29.09.2004 | aktual.: 29.09.2004 11:31
Albo wszyscy Irakijczycy pójdą do wyborów, albo w ogóle nie będzie wyborów - oświadczył al-Jawer w wypowiedzi dla irackiej gazety "Al-Sabah".
Gdyby nie doszło do wyborów w tzw. sunnickim trójkącie (gdzie opór wobec sił Amerykańskich jest szczególnie zaciekły), tylko pogorszyłoby to sytuację - uważa prezydent.
Z koncepcją nieprzeprowadzania wyborów w miastach kontrolowanych w większym lub mniejszym stopniu przez powstańców i ekstremistów islamskich wystąpił tymczasowy premier Iraku Ijad Alawi. Szef rządu uważa, że irackie wybory muszą się odbyć w styczniu 2005 r.

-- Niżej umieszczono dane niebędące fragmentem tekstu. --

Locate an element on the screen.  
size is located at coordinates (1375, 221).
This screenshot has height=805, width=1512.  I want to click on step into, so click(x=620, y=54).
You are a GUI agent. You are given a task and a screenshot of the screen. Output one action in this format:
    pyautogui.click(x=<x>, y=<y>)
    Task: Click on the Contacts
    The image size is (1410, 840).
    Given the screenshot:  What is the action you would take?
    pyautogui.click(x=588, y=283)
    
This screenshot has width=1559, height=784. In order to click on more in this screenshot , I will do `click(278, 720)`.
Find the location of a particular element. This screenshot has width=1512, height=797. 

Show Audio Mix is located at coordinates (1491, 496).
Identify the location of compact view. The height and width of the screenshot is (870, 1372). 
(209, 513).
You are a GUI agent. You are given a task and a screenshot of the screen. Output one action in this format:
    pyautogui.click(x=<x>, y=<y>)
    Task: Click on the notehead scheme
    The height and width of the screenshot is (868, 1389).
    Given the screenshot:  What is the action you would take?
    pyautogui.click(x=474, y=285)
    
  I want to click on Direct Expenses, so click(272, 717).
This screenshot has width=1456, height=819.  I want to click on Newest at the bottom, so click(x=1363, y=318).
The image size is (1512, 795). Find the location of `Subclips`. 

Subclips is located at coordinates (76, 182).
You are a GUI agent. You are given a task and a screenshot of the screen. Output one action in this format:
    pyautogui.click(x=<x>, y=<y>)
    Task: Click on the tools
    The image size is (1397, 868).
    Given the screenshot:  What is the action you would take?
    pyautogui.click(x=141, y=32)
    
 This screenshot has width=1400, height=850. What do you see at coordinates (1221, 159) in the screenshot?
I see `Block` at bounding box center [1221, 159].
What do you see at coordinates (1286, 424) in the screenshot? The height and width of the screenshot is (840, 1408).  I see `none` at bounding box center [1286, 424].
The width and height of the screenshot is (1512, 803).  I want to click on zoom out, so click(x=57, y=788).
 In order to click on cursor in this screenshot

Zdania na temat irackich wyborów są podzielone także wśród osobistości amerykańskich. Szef Centralnego Dowództwa wojsk USA gen. John Abizaid i sekretarz stanu Colin Powell przedstawili ostatnio nieco rozbieżne przewidywania odnośnie wyznaczonych na styczeń wyborów w Iraku.
Naszym celem jest, aby wybory odbyły się na przeważającej części Iraku. Sądzę, że odbędą się w większości kraju. Podobnie jak w Afganistanie, to też nie będą doskonałe wybory - mówił Abizaid w telewizji NBC, powtarzając ocenę ministra obrony Donalda Rumsfelda.
Powell uważa natomiast, że wybory muszą się odbyć w całym Iraku.
Przedwczesna jest ocena, że nie możemy mieć pełnych, wolnych wyborów w całym kraju. Myślę, że muszą się one odbyć w całym kraju. Muszą być postrzegane jako pełne, wolne i sprawiedliwe, aby miały ten rodzaj wiarygodności, jakiej chcemy - uważa szef dyplomacji USA.
Król Jordanii Abdullah II, jeden z najgorliwszych sprzymierzeńców USA na Bliskim Wschodzie, oświadczył na początku tygodnia, że nie wyobraża sobie wyborów powszechnych w ogarniętym walkami Iraku. Jego wypowiedź pojawiła się dzień po tym, gdy Colin Powell przyznał, że partyzanci iraccy atakują coraz gwałtowniej.